Task statement » Put the records from the line containing "How do I perform: Toggle" through the line containing "pos(1211,284)", both lines included, into a JSON list of strings with one string per line. Skip blank lines and leave the pictures out.

>> BEGIN Exercise materials

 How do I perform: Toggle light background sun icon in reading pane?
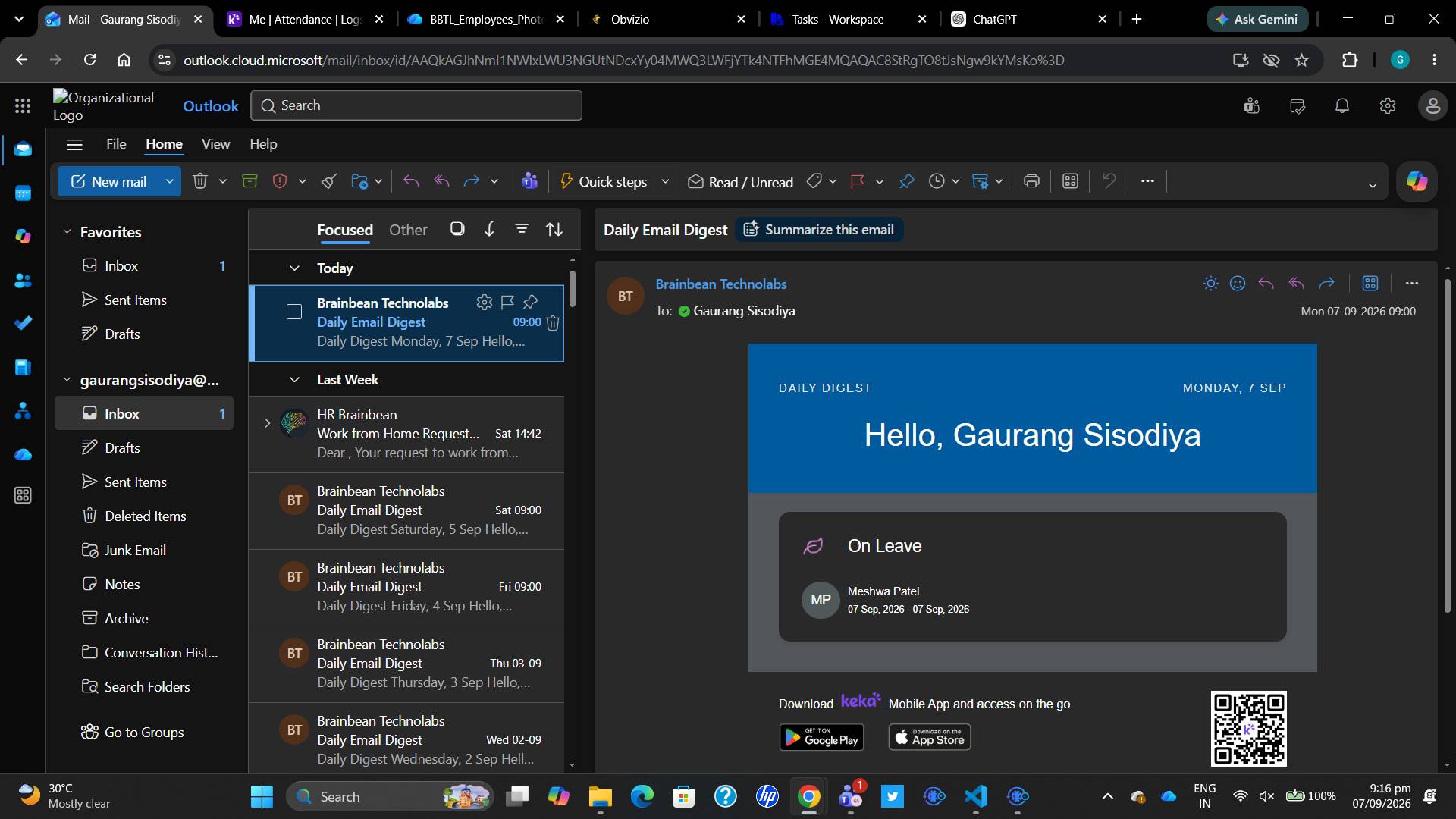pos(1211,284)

>> END Exercise materials
>> BEGIN Exercise materials

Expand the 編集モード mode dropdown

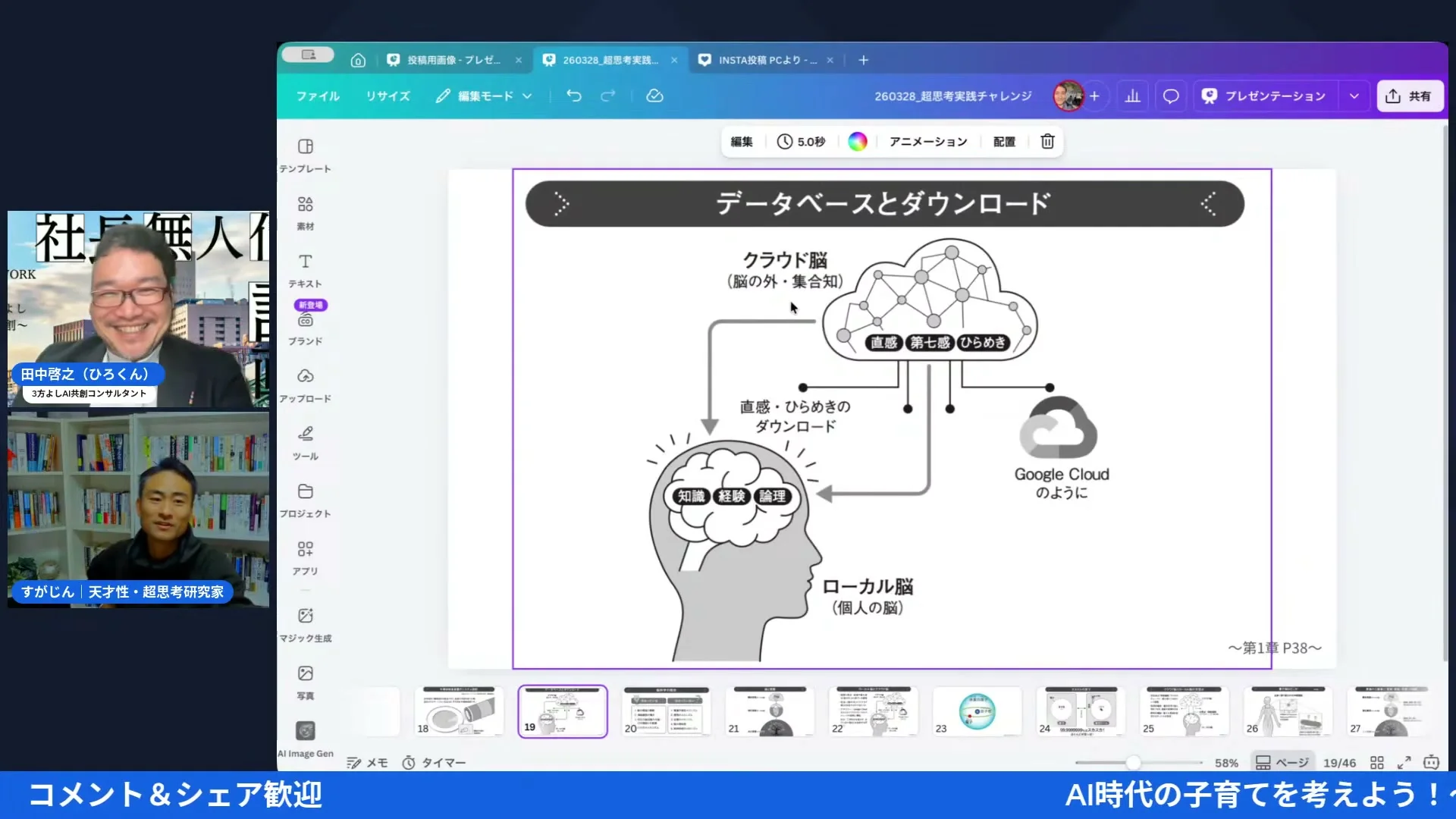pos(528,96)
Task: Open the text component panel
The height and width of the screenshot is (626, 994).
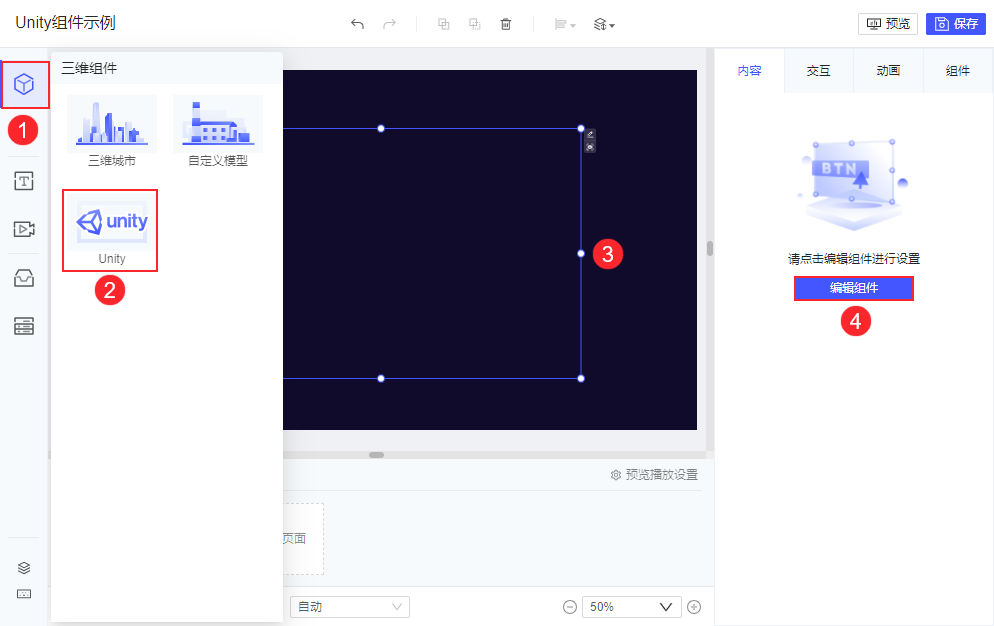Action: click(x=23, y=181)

>> END Exercise materials
>> BEGIN Exercise materials

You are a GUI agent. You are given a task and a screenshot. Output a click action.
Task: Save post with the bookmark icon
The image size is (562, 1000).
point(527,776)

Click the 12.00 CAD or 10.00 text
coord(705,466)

>> END Exercise materials

Finished exercise »
[
  " How do I perform: Toggle light background sun icon in reading pane?",
  "pos(1211,284)"
]